§ **Text section**:
* begin *

Treating the UDS as point estimates is simple, but potentially misleading. A major contribution of the UDS is that they, unlike most other available measures, provide the analyst with quantitative estimates of uncertainty. A Unified Democracy Score for a given country is not represented simply by a single number but by a posterior density. The UDS do not purport to provide infallible democracy judgments but rather acknowledge the impact of measurement error, providing ratings in terms of probability distributions.

Table 2: UDS Results
UDS MeanUD 1000 Sample
GDP pc, logged 0.511 0.416
(0.034)(0.041)
Real GDP pc growth-0.004-0.003
(0.001)(0.002)
Openness-0.001-0.001
(0.000)(0.001)
Inflation0.0000.001
(0.001)(0.001)
Primary Education-0.020-0.026
(0.005)(0.005)
Secondary Education 0.005 0.012
(0.011)(0.013)
Presidential 0.123 0.165
(0.041)(0.053)
Parliamentary 0.2910.448
(0.062)(0.069)
Party Fractionalization 0.508 0.989
(0.103)(0.132)
Constant-3.898-3.333
(0.217)(0.263)

* end *

§ **Records supplied**:
* begin *

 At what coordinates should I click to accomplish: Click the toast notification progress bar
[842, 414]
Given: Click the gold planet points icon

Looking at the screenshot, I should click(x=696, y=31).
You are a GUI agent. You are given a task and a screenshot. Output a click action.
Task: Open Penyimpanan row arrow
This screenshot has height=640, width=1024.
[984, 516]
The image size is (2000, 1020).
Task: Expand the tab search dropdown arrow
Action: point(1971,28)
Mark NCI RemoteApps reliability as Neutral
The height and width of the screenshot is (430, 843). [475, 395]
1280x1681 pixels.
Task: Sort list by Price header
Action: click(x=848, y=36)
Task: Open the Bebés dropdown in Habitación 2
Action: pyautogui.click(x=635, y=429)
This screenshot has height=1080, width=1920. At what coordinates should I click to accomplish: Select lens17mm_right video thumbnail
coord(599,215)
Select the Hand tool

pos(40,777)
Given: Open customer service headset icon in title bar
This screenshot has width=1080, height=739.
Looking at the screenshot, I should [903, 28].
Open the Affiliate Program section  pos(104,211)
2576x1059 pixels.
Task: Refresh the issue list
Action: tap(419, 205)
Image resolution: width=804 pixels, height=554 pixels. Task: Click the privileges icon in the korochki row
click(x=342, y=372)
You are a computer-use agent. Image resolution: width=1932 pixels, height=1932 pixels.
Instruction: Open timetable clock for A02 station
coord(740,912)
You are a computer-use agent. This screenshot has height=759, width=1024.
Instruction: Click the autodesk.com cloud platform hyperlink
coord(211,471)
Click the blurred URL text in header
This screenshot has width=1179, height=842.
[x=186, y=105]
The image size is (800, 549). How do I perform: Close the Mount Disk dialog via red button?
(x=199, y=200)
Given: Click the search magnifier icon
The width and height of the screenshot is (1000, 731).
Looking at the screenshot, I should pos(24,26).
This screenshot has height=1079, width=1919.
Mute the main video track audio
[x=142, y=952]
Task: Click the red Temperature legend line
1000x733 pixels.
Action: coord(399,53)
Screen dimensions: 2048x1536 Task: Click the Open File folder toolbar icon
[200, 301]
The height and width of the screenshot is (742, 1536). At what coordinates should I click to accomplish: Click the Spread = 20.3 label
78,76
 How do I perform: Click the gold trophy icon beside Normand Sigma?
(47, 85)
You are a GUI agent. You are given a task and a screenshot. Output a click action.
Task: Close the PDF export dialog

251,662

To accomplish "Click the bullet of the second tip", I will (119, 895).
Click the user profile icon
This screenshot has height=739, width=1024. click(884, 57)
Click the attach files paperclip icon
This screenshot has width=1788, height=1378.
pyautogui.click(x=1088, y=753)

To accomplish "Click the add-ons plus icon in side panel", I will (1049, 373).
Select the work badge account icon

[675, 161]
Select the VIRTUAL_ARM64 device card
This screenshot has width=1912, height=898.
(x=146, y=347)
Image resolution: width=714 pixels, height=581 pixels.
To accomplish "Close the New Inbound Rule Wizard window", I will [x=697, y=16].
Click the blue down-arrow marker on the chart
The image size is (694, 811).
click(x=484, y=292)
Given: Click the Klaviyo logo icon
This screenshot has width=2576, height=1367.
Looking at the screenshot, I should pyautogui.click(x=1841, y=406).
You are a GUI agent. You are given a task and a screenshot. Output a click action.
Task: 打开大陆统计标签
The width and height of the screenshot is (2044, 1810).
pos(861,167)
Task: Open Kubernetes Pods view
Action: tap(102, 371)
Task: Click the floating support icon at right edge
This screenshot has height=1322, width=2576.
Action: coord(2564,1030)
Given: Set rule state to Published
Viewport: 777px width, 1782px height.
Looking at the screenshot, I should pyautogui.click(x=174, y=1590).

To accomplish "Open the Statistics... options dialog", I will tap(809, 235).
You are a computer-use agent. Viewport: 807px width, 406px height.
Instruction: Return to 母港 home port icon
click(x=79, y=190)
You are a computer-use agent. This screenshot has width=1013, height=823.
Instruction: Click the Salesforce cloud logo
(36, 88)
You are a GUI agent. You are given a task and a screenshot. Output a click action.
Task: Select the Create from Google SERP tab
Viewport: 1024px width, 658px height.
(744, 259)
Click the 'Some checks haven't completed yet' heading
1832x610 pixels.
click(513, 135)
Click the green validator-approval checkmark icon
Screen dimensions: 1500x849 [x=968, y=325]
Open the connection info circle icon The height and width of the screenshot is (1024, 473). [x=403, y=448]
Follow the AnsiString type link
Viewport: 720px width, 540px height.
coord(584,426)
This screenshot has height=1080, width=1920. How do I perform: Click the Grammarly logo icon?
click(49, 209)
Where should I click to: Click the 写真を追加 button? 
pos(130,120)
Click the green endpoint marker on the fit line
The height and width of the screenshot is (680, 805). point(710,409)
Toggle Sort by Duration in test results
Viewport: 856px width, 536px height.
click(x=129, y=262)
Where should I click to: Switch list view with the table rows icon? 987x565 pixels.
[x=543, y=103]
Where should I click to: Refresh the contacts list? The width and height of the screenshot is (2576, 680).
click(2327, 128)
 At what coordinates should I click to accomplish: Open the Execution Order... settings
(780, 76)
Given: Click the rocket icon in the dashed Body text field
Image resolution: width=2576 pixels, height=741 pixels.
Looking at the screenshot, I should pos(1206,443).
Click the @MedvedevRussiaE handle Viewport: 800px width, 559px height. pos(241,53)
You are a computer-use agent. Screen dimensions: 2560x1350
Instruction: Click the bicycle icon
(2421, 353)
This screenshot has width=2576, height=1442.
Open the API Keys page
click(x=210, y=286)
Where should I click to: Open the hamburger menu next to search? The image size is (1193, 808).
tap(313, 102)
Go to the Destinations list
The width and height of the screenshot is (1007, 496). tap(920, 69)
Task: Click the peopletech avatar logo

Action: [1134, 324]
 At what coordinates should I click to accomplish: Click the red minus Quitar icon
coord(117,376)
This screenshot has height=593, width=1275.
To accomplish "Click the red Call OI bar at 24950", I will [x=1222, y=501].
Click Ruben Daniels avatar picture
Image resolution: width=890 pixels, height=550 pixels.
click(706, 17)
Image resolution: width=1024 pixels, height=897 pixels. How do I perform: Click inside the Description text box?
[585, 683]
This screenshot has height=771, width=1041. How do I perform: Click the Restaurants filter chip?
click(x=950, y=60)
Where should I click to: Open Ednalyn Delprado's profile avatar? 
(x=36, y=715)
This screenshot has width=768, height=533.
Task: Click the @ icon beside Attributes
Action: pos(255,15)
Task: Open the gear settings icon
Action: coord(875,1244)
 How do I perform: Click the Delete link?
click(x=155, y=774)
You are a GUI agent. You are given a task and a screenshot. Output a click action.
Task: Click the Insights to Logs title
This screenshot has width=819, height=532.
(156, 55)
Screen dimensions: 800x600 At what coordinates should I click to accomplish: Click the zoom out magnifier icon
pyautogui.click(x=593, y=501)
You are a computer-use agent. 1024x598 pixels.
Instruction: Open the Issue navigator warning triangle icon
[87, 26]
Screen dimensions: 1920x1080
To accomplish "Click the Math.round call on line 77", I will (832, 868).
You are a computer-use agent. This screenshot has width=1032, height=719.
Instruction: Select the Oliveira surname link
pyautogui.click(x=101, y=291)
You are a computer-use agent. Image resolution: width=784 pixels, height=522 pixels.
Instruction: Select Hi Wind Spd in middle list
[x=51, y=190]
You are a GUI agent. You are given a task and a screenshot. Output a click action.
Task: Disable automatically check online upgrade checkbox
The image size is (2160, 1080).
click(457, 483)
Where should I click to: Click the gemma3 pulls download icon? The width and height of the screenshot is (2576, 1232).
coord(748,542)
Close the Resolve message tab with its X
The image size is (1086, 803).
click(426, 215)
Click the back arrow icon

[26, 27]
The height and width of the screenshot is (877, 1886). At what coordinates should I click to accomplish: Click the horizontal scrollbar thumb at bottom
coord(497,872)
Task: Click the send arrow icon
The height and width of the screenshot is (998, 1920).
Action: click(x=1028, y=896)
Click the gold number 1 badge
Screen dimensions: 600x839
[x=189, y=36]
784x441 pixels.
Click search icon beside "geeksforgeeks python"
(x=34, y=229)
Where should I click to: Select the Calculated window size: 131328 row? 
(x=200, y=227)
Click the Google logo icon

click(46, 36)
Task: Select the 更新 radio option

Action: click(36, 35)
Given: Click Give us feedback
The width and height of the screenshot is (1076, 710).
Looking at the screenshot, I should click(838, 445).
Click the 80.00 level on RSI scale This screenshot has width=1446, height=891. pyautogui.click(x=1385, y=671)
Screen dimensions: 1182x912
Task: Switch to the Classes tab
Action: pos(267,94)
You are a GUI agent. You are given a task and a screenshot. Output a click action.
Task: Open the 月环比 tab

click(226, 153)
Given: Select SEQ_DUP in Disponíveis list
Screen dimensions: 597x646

* end *

§ **Objective 1**:
Using the Unified Democracy Scores excerpt, answer these:
(a) Rather than a single number, what represents a Unified Democracy Score for a given country?
(b) In what terms do the UDS provide their ratings?
(c) What is the title of Table 2?
§ **Objective 2**:
From the Unified Democracy Scores excerpt, return the passage that begins at the words "Openness-0.001-0.001" and stops after "(0.011)(0.013)". Copy it without changes.

§ **Task solution 1**:
(a) A posterior density.
(b) In terms of probability distributions.
(c) UDS Results.

§ **Task solution 2**:
Openness-0.001-0.001
(0.000)(0.001)
Inflation0.0000.001
(0.001)(0.001)
Primary Education-0.020-0.026
(0.005)(0.005)
Secondary Education 0.005 0.012
(0.011)(0.013)